RECORDS FOR THIS EXERCISE START

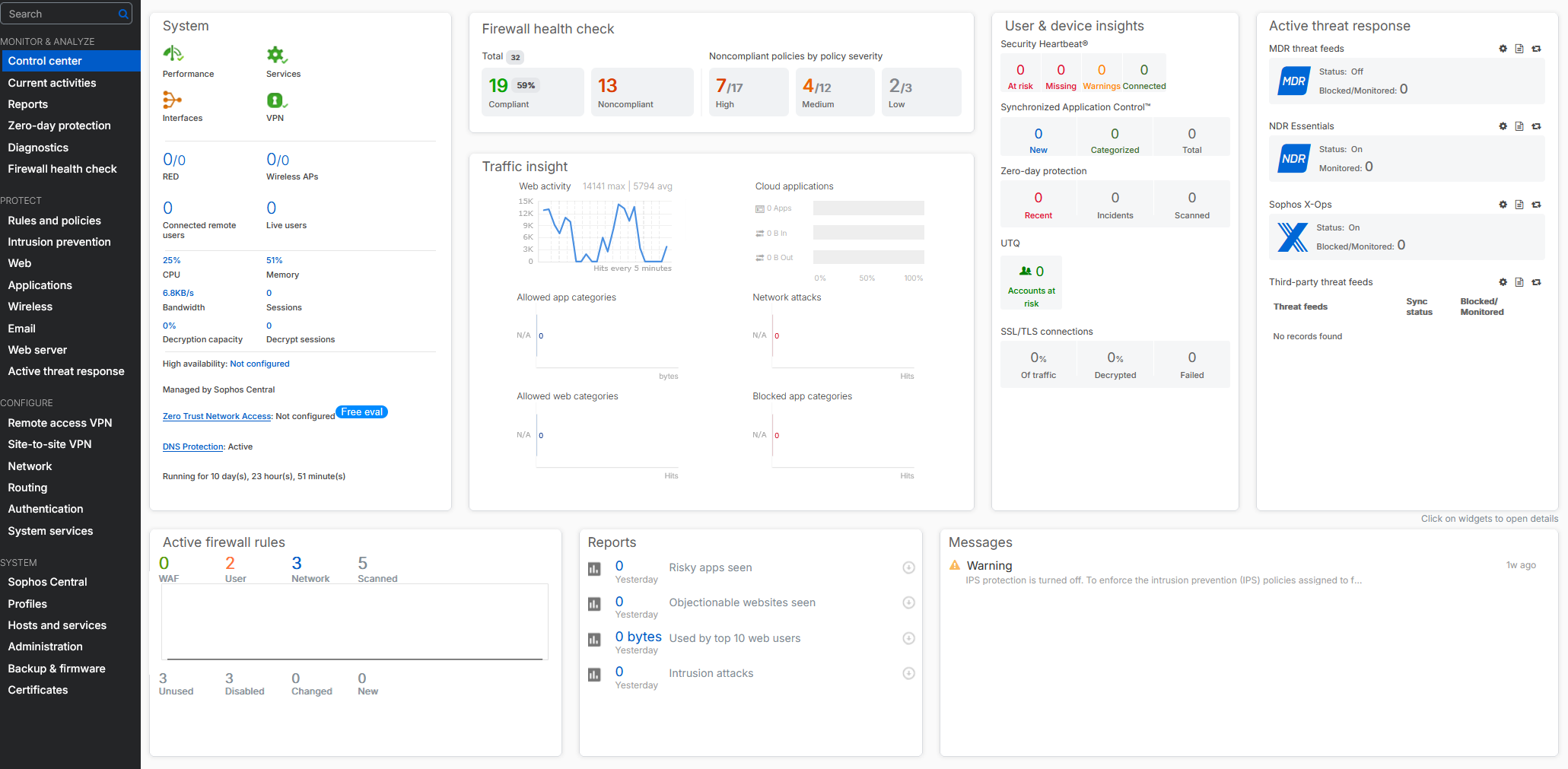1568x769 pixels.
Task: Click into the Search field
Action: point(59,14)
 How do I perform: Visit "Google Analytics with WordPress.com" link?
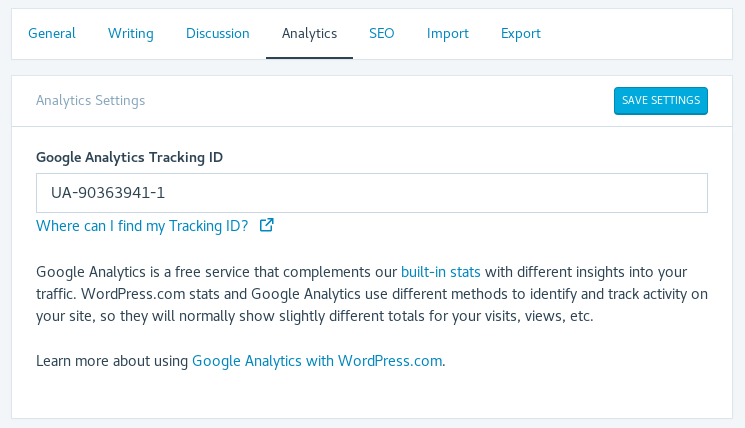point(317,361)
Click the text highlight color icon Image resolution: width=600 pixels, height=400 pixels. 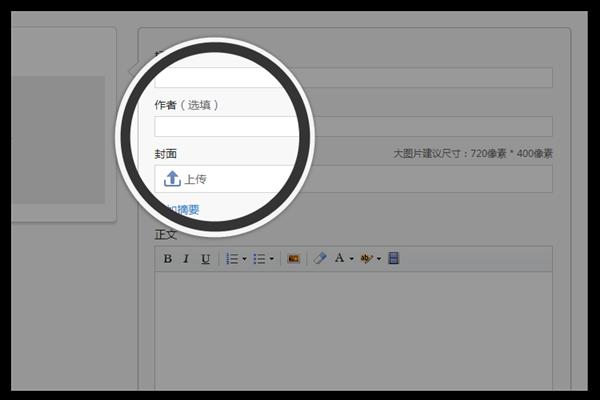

RECORDS FOR THIS EXERCISE END

* [REQUIREMENT]
From the line that holds "How do I perform: Visit" to the last line of the data, return those lines exactly and nothing else; both ends count, and pictures stay out.

* [WRITTEN REPLY]
 How do I perform: Visit "Google Analytics with WordPress.com" link?
point(317,361)
Click the text highlight color icon Image resolution: width=600 pixels, height=400 pixels. 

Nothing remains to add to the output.